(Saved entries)
----------------
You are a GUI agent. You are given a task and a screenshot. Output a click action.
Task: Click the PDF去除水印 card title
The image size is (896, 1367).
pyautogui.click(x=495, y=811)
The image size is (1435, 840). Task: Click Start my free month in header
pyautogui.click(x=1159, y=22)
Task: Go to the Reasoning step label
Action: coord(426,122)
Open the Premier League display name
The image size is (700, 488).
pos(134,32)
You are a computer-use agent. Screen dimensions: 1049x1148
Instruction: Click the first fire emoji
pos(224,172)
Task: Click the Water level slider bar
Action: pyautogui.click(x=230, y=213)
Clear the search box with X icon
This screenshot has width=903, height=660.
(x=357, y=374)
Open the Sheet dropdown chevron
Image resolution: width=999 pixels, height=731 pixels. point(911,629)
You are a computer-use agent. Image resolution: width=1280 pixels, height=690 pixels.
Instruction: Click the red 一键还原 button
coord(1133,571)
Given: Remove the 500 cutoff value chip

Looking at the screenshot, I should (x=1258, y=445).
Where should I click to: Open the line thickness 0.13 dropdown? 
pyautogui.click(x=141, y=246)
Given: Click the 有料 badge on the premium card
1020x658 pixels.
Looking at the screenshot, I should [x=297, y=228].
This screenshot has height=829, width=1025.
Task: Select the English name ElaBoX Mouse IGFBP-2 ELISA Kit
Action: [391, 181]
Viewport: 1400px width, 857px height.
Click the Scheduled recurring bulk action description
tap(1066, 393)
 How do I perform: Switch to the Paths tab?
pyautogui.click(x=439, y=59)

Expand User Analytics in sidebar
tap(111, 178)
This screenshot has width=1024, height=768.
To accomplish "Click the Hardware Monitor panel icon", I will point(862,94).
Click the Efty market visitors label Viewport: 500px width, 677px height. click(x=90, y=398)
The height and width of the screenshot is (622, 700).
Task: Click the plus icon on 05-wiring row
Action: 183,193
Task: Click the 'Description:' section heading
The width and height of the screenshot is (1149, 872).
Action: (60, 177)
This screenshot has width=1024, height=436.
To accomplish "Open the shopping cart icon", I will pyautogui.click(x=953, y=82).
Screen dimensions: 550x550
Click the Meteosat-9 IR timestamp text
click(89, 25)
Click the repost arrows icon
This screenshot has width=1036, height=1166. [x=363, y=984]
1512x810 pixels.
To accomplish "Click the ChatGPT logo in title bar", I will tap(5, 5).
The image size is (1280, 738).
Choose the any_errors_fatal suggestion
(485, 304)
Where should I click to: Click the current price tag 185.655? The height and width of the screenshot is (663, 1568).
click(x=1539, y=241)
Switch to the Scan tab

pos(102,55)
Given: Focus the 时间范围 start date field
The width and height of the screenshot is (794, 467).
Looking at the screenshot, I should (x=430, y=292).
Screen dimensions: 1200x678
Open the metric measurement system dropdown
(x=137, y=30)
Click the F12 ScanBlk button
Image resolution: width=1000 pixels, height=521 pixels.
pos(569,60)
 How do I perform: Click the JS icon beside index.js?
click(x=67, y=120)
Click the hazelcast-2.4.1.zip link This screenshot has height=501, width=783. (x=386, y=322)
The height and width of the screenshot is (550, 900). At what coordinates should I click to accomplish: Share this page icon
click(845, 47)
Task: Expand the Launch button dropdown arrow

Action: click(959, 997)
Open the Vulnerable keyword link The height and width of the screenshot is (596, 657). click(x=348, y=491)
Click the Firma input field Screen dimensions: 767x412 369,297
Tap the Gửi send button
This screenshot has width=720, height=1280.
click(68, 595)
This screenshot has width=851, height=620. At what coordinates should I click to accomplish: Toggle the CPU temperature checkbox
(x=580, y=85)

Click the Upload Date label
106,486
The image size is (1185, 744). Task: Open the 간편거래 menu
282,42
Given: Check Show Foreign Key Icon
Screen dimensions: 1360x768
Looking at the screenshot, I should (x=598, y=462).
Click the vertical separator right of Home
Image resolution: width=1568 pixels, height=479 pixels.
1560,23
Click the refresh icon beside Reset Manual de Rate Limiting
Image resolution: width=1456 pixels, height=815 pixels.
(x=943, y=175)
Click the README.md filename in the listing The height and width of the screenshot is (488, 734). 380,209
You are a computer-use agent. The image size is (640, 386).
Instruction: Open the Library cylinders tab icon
----------------
• [What this task involves]
Take each line above that holds the string "title" and copy it.

• [Completed task]
Task: Click the PDF去除水印 card title
To accomplish "Click the ChatGPT logo in title bar", I will tap(5, 5).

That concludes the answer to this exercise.